У березы новость – не один я сладко жить хочу – муравьи полезли пить сок в банке на дармовщинку и в нем утонули. Жалко трудяг. Выплескал их щепочкой на траву на пригорке. Отпил глоток, долго держал во рту, согревал. Проглотил. Очень все внутри откликается. Это же с детства, это же навсегда.

Сок уже не каплет, утром, если доживу, надо принести какую-то емкость побольше. К приезду батюшки дары природы.

Вернулся в дом. Перед выходом на улицу в нем согрелся, но потом у костра с одной стороны жарко, с другой холодит. А у березы совсем просквозило. Насморк, конечно. Да уж хотя бы сопли текли, сопливый был бы Робинзон – нет, просто носом не могу дышать. И опять кашель.

К ночи кружится голова.

«Господи, на всякий день, на всякий час дня наставь и поддержи меня».

Слабость повалила. Лежал, и вдруг пригрезилось, что меня пришли убивать. «Дайте помолиться. И за вас тоже буду молиться». И молился, и они встали рядом на колени. И мы обнялись. Но у них задание. Вот такой у меня юмор, такая хвантазия.

Интересно, что перед отъездом виделся с другом. Он болеет, но все равно шутит: «А если б к утру умереть, то лучше было бы еще». Как он там? И другого почему-то спросил по телефону: «Тебе хотелось умереть?» В ответ прозвучало:«Еще бы! Непрерывно!» Так что я не одинок.

Нет, одинок. Умирают в одиночку. Даже в толпе. Даже при расстреле. И на Страшный суд идут не в коллективе.

Ой, надо же печку топить. Надо. Хорошо, уже дрова есть. Выгреб золу, высыпал в ведро. Подумал, надо было золу сохранить, под посаженные осенью дубочки высыпать. Смешно, этой золы от костра будут мешки.

Топится печь. А треска не слышу. А ведь в первый раз, когда затопил, слышал. Глохну, глохну. И принимаю как будто так и надо. Течет струйка из рукомойника в тишине. А ведь звонко барабанила по металлу раковины.

Еще новость – ступня правая немеет. И пальцы левой. Хорошее дело, как же ходить?

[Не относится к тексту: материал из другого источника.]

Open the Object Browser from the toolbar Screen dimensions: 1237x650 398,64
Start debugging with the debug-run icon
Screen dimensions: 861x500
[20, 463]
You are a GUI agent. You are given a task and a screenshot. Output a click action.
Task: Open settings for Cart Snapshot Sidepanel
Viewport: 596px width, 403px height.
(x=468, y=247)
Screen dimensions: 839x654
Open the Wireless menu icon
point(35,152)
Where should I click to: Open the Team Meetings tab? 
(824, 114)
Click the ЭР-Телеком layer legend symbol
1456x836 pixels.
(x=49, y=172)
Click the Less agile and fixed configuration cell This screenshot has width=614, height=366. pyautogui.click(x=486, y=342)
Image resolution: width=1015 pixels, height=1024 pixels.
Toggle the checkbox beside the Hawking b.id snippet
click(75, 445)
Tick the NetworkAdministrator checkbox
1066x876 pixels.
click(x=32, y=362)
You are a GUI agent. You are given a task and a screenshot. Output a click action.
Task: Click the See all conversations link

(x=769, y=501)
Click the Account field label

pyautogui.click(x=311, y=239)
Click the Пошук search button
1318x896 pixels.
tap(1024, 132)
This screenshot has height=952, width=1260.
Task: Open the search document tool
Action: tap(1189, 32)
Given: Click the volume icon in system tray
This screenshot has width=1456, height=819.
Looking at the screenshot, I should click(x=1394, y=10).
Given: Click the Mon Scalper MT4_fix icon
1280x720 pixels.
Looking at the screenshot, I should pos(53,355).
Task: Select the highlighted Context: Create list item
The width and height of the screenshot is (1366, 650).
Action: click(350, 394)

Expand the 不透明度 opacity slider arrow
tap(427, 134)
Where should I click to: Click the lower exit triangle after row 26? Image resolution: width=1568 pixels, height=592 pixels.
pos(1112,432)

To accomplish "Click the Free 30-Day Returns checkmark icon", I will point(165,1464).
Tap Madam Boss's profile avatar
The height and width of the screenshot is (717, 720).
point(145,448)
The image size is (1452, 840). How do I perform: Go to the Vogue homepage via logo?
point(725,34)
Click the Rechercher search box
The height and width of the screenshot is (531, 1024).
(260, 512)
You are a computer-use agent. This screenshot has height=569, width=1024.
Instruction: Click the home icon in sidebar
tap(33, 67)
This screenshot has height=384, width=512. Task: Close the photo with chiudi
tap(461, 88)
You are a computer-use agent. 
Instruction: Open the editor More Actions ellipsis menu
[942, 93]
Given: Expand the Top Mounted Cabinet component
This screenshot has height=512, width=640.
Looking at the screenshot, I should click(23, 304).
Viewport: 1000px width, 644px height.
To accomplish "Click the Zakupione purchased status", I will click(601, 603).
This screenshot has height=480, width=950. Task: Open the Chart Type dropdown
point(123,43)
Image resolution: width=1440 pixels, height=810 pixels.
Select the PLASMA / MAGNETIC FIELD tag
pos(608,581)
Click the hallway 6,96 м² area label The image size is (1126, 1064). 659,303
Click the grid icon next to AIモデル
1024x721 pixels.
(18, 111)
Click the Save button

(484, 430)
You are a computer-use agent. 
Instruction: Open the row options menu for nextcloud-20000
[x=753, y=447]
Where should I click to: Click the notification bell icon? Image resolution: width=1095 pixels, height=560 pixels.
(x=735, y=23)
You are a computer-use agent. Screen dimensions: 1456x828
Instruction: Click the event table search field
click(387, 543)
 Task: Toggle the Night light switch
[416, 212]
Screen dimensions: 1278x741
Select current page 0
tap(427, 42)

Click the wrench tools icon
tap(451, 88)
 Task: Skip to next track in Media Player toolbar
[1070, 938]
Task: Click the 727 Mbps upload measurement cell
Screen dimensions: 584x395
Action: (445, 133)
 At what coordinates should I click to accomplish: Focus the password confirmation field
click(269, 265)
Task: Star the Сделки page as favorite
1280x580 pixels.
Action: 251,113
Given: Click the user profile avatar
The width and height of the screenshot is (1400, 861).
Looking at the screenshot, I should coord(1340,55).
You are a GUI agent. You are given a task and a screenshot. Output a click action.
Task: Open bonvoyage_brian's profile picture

Перестрадал ночь. Задыхался. Боялся закрыть печку, угара боялся (в скобках: значит, жить хочу). Тепло высвистало в трубу. Встать и среди ночи опять затопить не смог. Да и не мечтал. Какое-то равнодушие, хриплое дыхание, кашель. Пил много слабого, теплого чая, вроде помогает.

Утром разбирал свою сумку. Привез из Москвы лоскутную скатерочку. Очень искусна. С блестками, в лоскутках. Утром расстелил. Положил на нее Евангелие и Псалтирь. Красиво. Сколько же еще будут глаза мои отдыхать? Очки мои, за что покинули меня?

Топил печку, разогрел картофельно-луковый суп, дышал опять над ним. Вроде нос оживает. Чувствую, что и сам оживаю. Это молитвы, и сок березовый, и картофельная похлебка.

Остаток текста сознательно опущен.